- Born: April 4, 1888 Burnt House, West Virginia, US
- Died: June 11, 1962 (aged 74)
- Place of burial: Odd Fellows cemetery, Harrisville, West Virginia, US
- Allegiance: United States
- Branch: United States Navy
- Service years: 1906 - 1926
- Rank: Chief Machinist's Mate
- Unit: U.S.S. Florida
- Conflicts: United States occupation of Veracruz
- Awards: Medal of Honor

= Lawrence C. Sinnett =

Lawrence Clinton Sinnett (April 4, 1888 – June 11, 1962) was a seaman in the United States Navy and a Medal of Honor recipient for his role in the United States occupation of Veracruz.

Sinnett joined the Navy in 1906, and rose to the rank of chief machinists mate before retiring in 1926. He died on June 11, 1962 and is buried in Odd Fellows cemetery, Harrisville, West Virginia.

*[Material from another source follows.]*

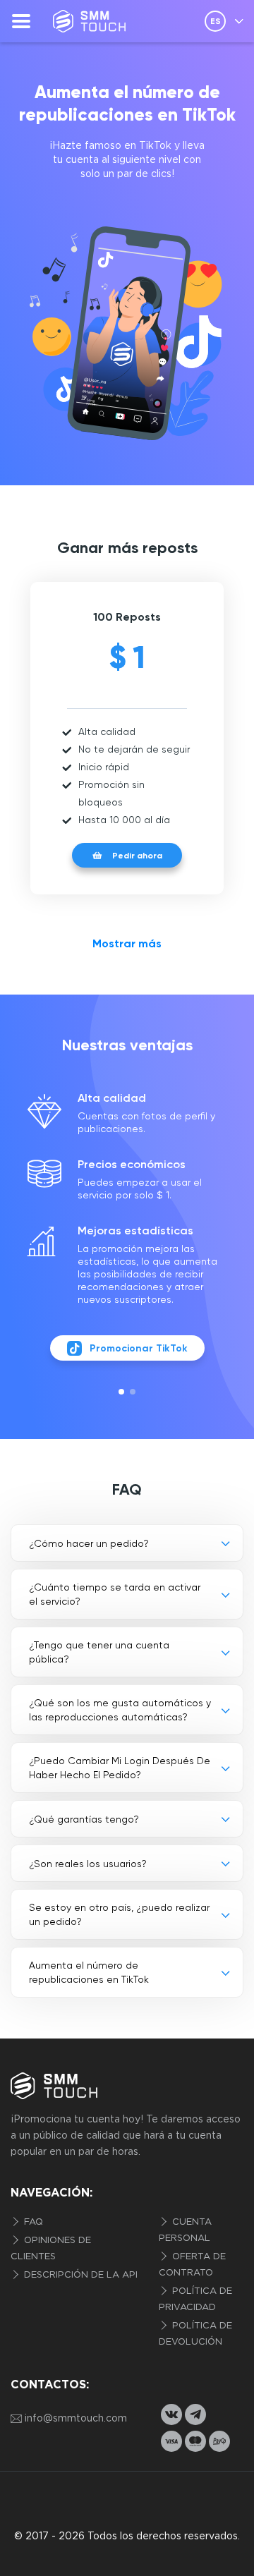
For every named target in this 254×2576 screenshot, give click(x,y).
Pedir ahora (137, 856)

==Medal of Honor citation==
Rank and organization: Seaman, U.S. Navy. Born: 4 April 1888, Burnt House, W. Va. Accredited to: Pennsylvania. G.O. No.: 101, 15 June 1914.

Citation:

On board the U.S.S. Florida, Sinnett showed extraordinary heroism in the line of his profession during the seizure of Vera Cruz, Mexico, 21 April 1914.